Work instruction - Copy every line below precisely, leaving nothing out.

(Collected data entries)
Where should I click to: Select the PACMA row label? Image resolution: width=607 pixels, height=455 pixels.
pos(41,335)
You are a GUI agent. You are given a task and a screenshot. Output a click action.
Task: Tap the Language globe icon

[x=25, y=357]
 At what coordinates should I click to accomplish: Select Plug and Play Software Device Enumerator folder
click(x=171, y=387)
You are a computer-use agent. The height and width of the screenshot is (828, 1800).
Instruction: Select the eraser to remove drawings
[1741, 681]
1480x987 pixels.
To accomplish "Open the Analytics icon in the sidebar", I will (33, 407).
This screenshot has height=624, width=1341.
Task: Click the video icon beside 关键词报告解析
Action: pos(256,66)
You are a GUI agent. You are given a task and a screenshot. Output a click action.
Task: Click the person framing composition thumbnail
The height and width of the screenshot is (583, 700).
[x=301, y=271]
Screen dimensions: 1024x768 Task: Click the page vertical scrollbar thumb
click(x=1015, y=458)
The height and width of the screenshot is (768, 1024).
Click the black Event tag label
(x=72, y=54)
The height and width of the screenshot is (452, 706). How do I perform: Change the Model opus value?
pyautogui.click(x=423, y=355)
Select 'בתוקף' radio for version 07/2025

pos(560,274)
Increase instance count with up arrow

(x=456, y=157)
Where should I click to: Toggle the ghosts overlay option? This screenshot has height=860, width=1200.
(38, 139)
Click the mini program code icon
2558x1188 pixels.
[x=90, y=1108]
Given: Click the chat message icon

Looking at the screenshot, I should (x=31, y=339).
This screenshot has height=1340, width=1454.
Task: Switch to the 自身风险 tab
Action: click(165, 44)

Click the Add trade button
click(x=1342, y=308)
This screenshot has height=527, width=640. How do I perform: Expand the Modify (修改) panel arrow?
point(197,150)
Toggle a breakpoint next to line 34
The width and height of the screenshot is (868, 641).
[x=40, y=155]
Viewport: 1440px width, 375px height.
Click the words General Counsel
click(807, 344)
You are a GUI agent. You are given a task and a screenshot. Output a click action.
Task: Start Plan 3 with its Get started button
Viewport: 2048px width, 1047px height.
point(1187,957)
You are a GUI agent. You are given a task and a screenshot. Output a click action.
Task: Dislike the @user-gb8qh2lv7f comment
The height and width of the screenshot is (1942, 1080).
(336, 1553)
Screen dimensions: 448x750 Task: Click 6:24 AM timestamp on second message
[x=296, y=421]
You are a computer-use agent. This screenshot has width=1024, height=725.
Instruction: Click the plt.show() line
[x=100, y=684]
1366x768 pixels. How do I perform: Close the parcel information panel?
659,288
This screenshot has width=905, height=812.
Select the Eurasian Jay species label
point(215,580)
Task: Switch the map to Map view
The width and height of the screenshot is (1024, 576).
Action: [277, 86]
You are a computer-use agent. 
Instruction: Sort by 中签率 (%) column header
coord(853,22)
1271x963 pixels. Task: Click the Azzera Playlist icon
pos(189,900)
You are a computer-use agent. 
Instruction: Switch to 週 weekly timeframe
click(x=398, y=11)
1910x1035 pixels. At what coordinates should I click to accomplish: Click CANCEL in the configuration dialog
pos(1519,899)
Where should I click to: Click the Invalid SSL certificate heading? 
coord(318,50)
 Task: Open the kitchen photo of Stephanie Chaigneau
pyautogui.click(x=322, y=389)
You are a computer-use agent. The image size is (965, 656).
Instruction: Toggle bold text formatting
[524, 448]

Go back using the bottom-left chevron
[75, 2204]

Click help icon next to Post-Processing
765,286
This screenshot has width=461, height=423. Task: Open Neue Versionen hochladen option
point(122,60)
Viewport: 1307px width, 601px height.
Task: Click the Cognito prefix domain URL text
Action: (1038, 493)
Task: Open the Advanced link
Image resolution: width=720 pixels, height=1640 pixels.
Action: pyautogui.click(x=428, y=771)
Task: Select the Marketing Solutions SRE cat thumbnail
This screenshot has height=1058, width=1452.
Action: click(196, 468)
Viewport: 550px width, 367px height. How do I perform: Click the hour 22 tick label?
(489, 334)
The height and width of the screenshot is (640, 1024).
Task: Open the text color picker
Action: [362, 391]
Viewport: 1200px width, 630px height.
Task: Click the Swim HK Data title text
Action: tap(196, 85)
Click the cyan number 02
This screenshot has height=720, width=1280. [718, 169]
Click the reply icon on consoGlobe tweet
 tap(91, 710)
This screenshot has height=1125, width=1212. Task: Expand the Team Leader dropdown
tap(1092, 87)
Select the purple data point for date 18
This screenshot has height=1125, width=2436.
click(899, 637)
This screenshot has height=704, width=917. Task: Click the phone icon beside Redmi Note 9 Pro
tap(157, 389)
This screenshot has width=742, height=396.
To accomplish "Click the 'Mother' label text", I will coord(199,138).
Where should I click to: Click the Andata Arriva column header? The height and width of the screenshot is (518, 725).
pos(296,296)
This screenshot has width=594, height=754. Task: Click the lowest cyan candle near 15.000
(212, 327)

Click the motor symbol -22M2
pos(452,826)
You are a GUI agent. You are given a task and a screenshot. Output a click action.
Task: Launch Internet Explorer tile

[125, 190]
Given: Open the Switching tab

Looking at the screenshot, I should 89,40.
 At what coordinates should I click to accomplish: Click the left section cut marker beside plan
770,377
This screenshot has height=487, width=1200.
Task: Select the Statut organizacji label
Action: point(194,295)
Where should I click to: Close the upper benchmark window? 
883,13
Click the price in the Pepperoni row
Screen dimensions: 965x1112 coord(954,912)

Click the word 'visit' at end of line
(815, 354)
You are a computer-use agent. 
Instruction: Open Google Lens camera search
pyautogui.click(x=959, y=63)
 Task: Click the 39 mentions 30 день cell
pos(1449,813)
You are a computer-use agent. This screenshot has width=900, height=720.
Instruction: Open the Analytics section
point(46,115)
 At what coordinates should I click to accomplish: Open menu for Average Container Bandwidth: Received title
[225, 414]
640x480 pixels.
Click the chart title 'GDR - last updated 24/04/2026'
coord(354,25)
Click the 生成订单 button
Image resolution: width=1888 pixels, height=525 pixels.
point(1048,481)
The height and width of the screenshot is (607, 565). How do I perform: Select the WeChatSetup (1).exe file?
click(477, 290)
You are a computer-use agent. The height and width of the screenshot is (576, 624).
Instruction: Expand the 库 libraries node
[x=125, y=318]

Result for this exercise -
Where should I click to: Select the PACMA row label? Image resolution: width=607 pixels, height=455 pixels.
pos(41,335)
You are a GUI agent. You are given a task and a screenshot. Output a click action.
Task: Tap the Language globe icon

[x=25, y=357]
 At what coordinates should I click to accomplish: Select Plug and Play Software Device Enumerator folder
click(x=171, y=387)
You are a computer-use agent. The height and width of the screenshot is (828, 1800).
Instruction: Select the eraser to remove drawings
[1741, 681]
1480x987 pixels.
To accomplish "Open the Analytics icon in the sidebar", I will (33, 407).
This screenshot has height=624, width=1341.
Task: Click the video icon beside 关键词报告解析
Action: pos(256,66)
You are a GUI agent. You are given a task and a screenshot. Output a click action.
Task: Click the person framing composition thumbnail
The height and width of the screenshot is (583, 700).
[x=301, y=271]
Screen dimensions: 1024x768 Task: Click the page vertical scrollbar thumb
click(x=1015, y=458)
The height and width of the screenshot is (768, 1024).
Click the black Event tag label
(x=72, y=54)
The height and width of the screenshot is (452, 706). How do I perform: Change the Model opus value?
pyautogui.click(x=423, y=355)
Select 'בתוקף' radio for version 07/2025

pos(560,274)
Increase instance count with up arrow

(x=456, y=157)
Where should I click to: Toggle the ghosts overlay option? This screenshot has height=860, width=1200.
(38, 139)
Click the mini program code icon
2558x1188 pixels.
[x=90, y=1108]
Given: Click the chat message icon

Looking at the screenshot, I should (x=31, y=339).
This screenshot has height=1340, width=1454.
Task: Switch to the 自身风险 tab
Action: click(165, 44)

Click the Add trade button
click(x=1342, y=308)
This screenshot has height=527, width=640. How do I perform: Expand the Modify (修改) panel arrow?
point(197,150)
Toggle a breakpoint next to line 34
The width and height of the screenshot is (868, 641).
[x=40, y=155]
Viewport: 1440px width, 375px height.
Click the words General Counsel
click(807, 344)
You are a GUI agent. You are given a task and a screenshot. Output a click action.
Task: Start Plan 3 with its Get started button
Viewport: 2048px width, 1047px height.
point(1187,957)
You are a GUI agent. You are given a task and a screenshot. Output a click action.
Task: Dislike the @user-gb8qh2lv7f comment
The height and width of the screenshot is (1942, 1080).
(336, 1553)
Screen dimensions: 448x750 Task: Click 6:24 AM timestamp on second message
[x=296, y=421]
You are a computer-use agent. This screenshot has width=1024, height=725.
Instruction: Click the plt.show() line
[x=100, y=684]
1366x768 pixels. How do I perform: Close the parcel information panel?
659,288
This screenshot has width=905, height=812.
Select the Eurasian Jay species label
point(215,580)
Task: Switch the map to Map view
The width and height of the screenshot is (1024, 576).
Action: [277, 86]
You are a computer-use agent. 
Instruction: Sort by 中签率 (%) column header
coord(853,22)
1271x963 pixels. Task: Click the Azzera Playlist icon
pos(189,900)
You are a computer-use agent. 
Instruction: Switch to 週 weekly timeframe
click(x=398, y=11)
1910x1035 pixels. At what coordinates should I click to accomplish: Click CANCEL in the configuration dialog
pos(1519,899)
Where should I click to: Click the Invalid SSL certificate heading? 
coord(318,50)
 Task: Open the kitchen photo of Stephanie Chaigneau
pyautogui.click(x=322, y=389)
You are a computer-use agent. The image size is (965, 656).
Instruction: Toggle bold text formatting
[524, 448]

Go back using the bottom-left chevron
[75, 2204]

Click help icon next to Post-Processing
765,286
This screenshot has width=461, height=423. Task: Open Neue Versionen hochladen option
point(122,60)
Viewport: 1307px width, 601px height.
Task: Click the Cognito prefix domain URL text
Action: (1038, 493)
Task: Open the Advanced link
Image resolution: width=720 pixels, height=1640 pixels.
Action: pyautogui.click(x=428, y=771)
Task: Select the Marketing Solutions SRE cat thumbnail
This screenshot has height=1058, width=1452.
Action: click(196, 468)
Viewport: 550px width, 367px height. How do I perform: Click the hour 22 tick label?
(489, 334)
The height and width of the screenshot is (640, 1024).
Task: Open the text color picker
Action: [362, 391]
Viewport: 1200px width, 630px height.
Task: Click the Swim HK Data title text
Action: tap(196, 85)
Click the cyan number 02
This screenshot has height=720, width=1280. [718, 169]
Click the reply icon on consoGlobe tweet
 tap(91, 710)
This screenshot has height=1125, width=1212. Task: Expand the Team Leader dropdown
tap(1092, 87)
Select the purple data point for date 18
This screenshot has height=1125, width=2436.
click(899, 637)
This screenshot has height=704, width=917. Task: Click the phone icon beside Redmi Note 9 Pro
tap(157, 389)
This screenshot has width=742, height=396.
To accomplish "Click the 'Mother' label text", I will coord(199,138).
Where should I click to: Click the Andata Arriva column header? The height and width of the screenshot is (518, 725).
pos(296,296)
This screenshot has width=594, height=754. Task: Click the lowest cyan candle near 15.000
(212, 327)

Click the motor symbol -22M2
pos(452,826)
You are a GUI agent. You are given a task and a screenshot. Output a click action.
Task: Launch Internet Explorer tile

[125, 190]
Given: Open the Switching tab

Looking at the screenshot, I should 89,40.
 At what coordinates should I click to accomplish: Click the left section cut marker beside plan
770,377
This screenshot has height=487, width=1200.
Task: Select the Statut organizacji label
Action: point(194,295)
Where should I click to: Close the upper benchmark window? 
883,13
Click the price in the Pepperoni row
Screen dimensions: 965x1112 coord(954,912)

Click the word 'visit' at end of line
(815, 354)
You are a computer-use agent. 
Instruction: Open Google Lens camera search
pyautogui.click(x=959, y=63)
 Task: Click the 39 mentions 30 день cell
pos(1449,813)
You are a computer-use agent. This screenshot has width=900, height=720.
Instruction: Open the Analytics section
point(46,115)
 At what coordinates should I click to accomplish: Open menu for Average Container Bandwidth: Received title
[225, 414]
640x480 pixels.
Click the chart title 'GDR - last updated 24/04/2026'
coord(354,25)
Click the 生成订单 button
Image resolution: width=1888 pixels, height=525 pixels.
point(1048,481)
The height and width of the screenshot is (607, 565). How do I perform: Select the WeChatSetup (1).exe file?
click(477, 290)
You are a computer-use agent. The height and width of the screenshot is (576, 624).
Instruction: Expand the 库 libraries node
[x=125, y=318]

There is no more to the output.